> [What the task requires]:
Please extract each line of the records below that contains the word "Open".

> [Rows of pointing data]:
>>>

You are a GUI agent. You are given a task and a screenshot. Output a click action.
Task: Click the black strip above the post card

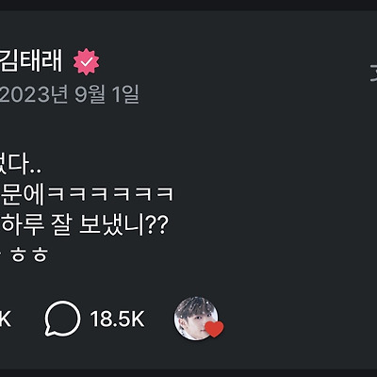coord(189,5)
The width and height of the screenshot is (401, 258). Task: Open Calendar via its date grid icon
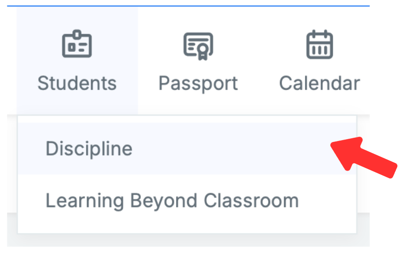pyautogui.click(x=320, y=44)
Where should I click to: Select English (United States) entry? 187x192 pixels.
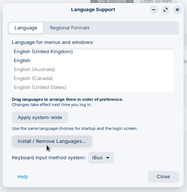(x=93, y=87)
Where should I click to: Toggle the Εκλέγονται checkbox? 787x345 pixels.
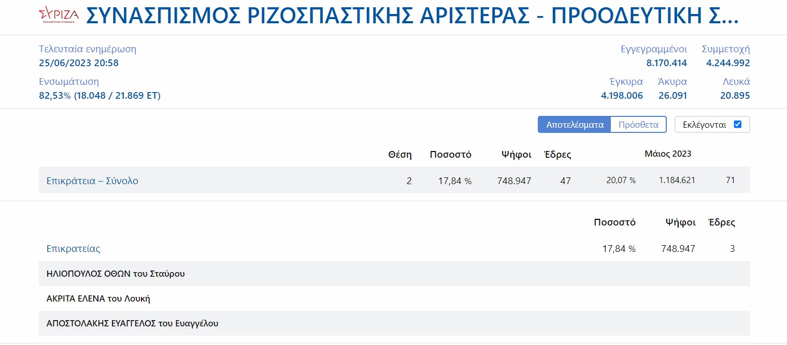[x=738, y=125]
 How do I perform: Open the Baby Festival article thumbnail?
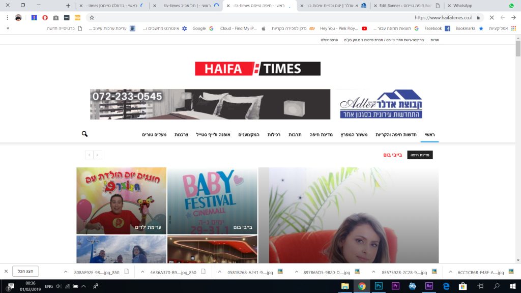click(212, 200)
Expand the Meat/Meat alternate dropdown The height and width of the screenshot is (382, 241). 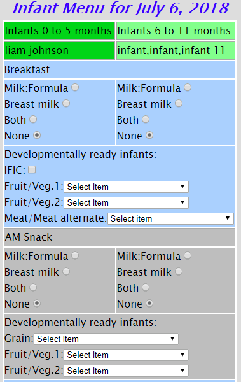click(170, 219)
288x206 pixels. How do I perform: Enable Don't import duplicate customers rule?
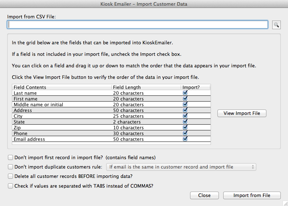[10, 167]
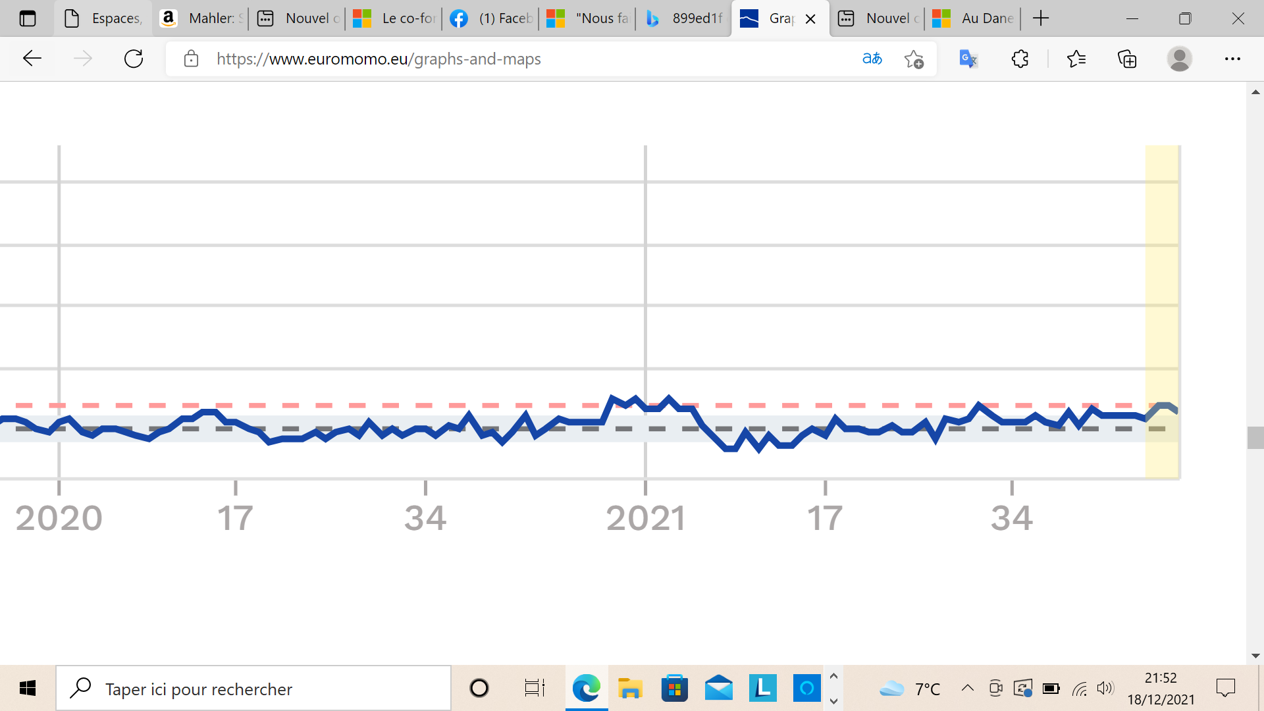The image size is (1264, 711).
Task: Open a new tab with plus button
Action: point(1041,18)
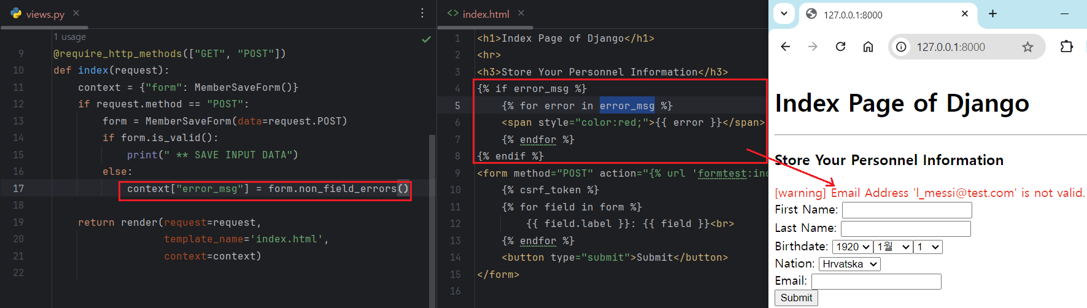Close the 127.0.0.1:8000 browser tab
Viewport: 1087px width, 308px height.
point(964,13)
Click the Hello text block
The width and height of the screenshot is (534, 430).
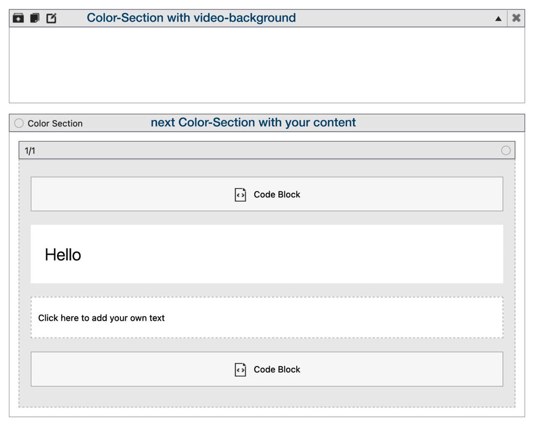267,254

<<<

> [Reply to the exercise]:
The width and height of the screenshot is (401, 258). Task: Open Calendar via its date grid icon
 How do I perform: Open the Baby Festival article thumbnail?
Task: Open a new tab with plus button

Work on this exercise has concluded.